- _Records to process_
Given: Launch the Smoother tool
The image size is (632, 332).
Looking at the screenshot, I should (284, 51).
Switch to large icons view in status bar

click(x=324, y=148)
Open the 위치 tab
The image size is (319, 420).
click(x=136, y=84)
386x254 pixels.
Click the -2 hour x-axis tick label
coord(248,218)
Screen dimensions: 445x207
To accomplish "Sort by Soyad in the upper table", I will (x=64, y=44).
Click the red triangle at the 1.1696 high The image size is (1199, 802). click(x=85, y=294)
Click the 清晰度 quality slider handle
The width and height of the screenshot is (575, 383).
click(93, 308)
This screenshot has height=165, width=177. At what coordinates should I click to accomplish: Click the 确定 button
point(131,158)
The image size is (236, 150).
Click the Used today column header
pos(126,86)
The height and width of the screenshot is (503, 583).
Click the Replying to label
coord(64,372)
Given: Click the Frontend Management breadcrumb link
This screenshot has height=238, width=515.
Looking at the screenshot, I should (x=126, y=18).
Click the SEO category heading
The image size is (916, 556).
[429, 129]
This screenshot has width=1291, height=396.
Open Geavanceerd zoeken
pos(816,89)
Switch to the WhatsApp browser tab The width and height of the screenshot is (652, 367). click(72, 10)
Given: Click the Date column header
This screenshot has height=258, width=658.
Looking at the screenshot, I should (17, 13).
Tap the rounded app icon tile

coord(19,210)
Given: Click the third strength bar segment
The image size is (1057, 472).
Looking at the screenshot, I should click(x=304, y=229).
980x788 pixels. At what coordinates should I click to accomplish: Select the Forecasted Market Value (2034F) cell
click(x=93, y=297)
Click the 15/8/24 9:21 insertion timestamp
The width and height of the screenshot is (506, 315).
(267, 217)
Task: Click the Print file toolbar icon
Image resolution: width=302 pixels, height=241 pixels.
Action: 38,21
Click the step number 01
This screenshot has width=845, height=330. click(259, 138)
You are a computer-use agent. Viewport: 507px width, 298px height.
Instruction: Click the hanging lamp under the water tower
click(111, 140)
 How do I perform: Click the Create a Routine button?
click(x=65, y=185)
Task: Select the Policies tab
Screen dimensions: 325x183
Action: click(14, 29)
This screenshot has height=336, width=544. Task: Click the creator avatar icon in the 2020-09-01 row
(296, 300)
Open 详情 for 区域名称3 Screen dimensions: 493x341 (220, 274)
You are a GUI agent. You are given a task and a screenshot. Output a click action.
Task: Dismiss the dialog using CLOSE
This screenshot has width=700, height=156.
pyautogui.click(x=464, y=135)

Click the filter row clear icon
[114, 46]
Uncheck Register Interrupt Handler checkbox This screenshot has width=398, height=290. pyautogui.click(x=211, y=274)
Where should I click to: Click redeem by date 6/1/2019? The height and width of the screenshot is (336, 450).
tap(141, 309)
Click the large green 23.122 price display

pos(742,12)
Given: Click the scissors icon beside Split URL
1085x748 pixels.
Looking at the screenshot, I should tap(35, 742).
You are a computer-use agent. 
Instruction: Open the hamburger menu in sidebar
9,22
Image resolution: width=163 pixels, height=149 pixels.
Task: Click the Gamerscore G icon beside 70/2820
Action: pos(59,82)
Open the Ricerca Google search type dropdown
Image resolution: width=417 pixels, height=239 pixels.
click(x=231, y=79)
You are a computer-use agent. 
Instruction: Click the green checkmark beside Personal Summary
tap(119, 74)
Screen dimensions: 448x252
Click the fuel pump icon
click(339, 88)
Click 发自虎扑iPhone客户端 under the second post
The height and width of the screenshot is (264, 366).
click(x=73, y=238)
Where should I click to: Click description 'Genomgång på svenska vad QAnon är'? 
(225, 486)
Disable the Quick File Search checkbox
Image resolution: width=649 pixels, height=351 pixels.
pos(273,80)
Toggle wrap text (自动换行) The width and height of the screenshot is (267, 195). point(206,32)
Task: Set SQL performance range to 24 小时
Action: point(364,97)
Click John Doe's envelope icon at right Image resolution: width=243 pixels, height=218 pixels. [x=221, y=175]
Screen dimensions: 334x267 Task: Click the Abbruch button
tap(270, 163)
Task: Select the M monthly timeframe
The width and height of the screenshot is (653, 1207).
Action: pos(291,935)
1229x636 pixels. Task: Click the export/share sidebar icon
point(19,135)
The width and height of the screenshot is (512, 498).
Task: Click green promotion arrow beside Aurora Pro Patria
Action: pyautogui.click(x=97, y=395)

- _Work task_
Make a verbatim copy of every entry shown above.

- _Task response_
Given: Launch the Smoother tool
The image size is (632, 332).
Looking at the screenshot, I should (284, 51).
Switch to large icons view in status bar

click(x=324, y=148)
Open the 위치 tab
The image size is (319, 420).
click(x=136, y=84)
386x254 pixels.
Click the -2 hour x-axis tick label
coord(248,218)
Screen dimensions: 445x207
To accomplish "Sort by Soyad in the upper table", I will (x=64, y=44).
Click the red triangle at the 1.1696 high The image size is (1199, 802). click(x=85, y=294)
Click the 清晰度 quality slider handle
The width and height of the screenshot is (575, 383).
click(93, 308)
This screenshot has height=165, width=177. At what coordinates should I click to accomplish: Click the 确定 button
point(131,158)
The image size is (236, 150).
Click the Used today column header
pos(126,86)
The height and width of the screenshot is (503, 583).
Click the Replying to label
coord(64,372)
Given: Click the Frontend Management breadcrumb link
This screenshot has height=238, width=515.
Looking at the screenshot, I should (x=126, y=18).
Click the SEO category heading
The image size is (916, 556).
[429, 129]
This screenshot has width=1291, height=396.
Open Geavanceerd zoeken
pos(816,89)
Switch to the WhatsApp browser tab The width and height of the screenshot is (652, 367). click(72, 10)
Given: Click the Date column header
This screenshot has height=258, width=658.
Looking at the screenshot, I should (17, 13).
Tap the rounded app icon tile

coord(19,210)
Given: Click the third strength bar segment
The image size is (1057, 472).
Looking at the screenshot, I should click(x=304, y=229).
980x788 pixels. At what coordinates should I click to accomplish: Select the Forecasted Market Value (2034F) cell
click(x=93, y=297)
Click the 15/8/24 9:21 insertion timestamp
The width and height of the screenshot is (506, 315).
(267, 217)
Task: Click the Print file toolbar icon
Image resolution: width=302 pixels, height=241 pixels.
Action: 38,21
Click the step number 01
This screenshot has width=845, height=330. click(259, 138)
You are a computer-use agent. Viewport: 507px width, 298px height.
Instruction: Click the hanging lamp under the water tower
click(111, 140)
 How do I perform: Click the Create a Routine button?
click(x=65, y=185)
Task: Select the Policies tab
Screen dimensions: 325x183
Action: click(14, 29)
This screenshot has height=336, width=544. Task: Click the creator avatar icon in the 2020-09-01 row
(296, 300)
Open 详情 for 区域名称3 Screen dimensions: 493x341 (220, 274)
You are a GUI agent. You are given a task and a screenshot. Output a click action.
Task: Dismiss the dialog using CLOSE
This screenshot has width=700, height=156.
pyautogui.click(x=464, y=135)

Click the filter row clear icon
[114, 46]
Uncheck Register Interrupt Handler checkbox This screenshot has width=398, height=290. pyautogui.click(x=211, y=274)
Where should I click to: Click redeem by date 6/1/2019? The height and width of the screenshot is (336, 450).
tap(141, 309)
Click the large green 23.122 price display

pos(742,12)
Given: Click the scissors icon beside Split URL
1085x748 pixels.
Looking at the screenshot, I should tap(35, 742).
You are a computer-use agent. 
Instruction: Open the hamburger menu in sidebar
9,22
Image resolution: width=163 pixels, height=149 pixels.
Task: Click the Gamerscore G icon beside 70/2820
Action: pos(59,82)
Open the Ricerca Google search type dropdown
Image resolution: width=417 pixels, height=239 pixels.
click(x=231, y=79)
You are a computer-use agent. 
Instruction: Click the green checkmark beside Personal Summary
tap(119, 74)
Screen dimensions: 448x252
Click the fuel pump icon
click(339, 88)
Click 发自虎扑iPhone客户端 under the second post
The height and width of the screenshot is (264, 366).
click(x=73, y=238)
Where should I click to: Click description 'Genomgång på svenska vad QAnon är'? 
(225, 486)
Disable the Quick File Search checkbox
Image resolution: width=649 pixels, height=351 pixels.
pos(273,80)
Toggle wrap text (自动换行) The width and height of the screenshot is (267, 195). point(206,32)
Task: Set SQL performance range to 24 小时
Action: point(364,97)
Click John Doe's envelope icon at right Image resolution: width=243 pixels, height=218 pixels. [x=221, y=175]
Screen dimensions: 334x267 Task: Click the Abbruch button
tap(270, 163)
Task: Select the M monthly timeframe
The width and height of the screenshot is (653, 1207).
Action: pos(291,935)
1229x636 pixels. Task: Click the export/share sidebar icon
point(19,135)
The width and height of the screenshot is (512, 498).
Task: Click green promotion arrow beside Aurora Pro Patria
Action: pyautogui.click(x=97, y=395)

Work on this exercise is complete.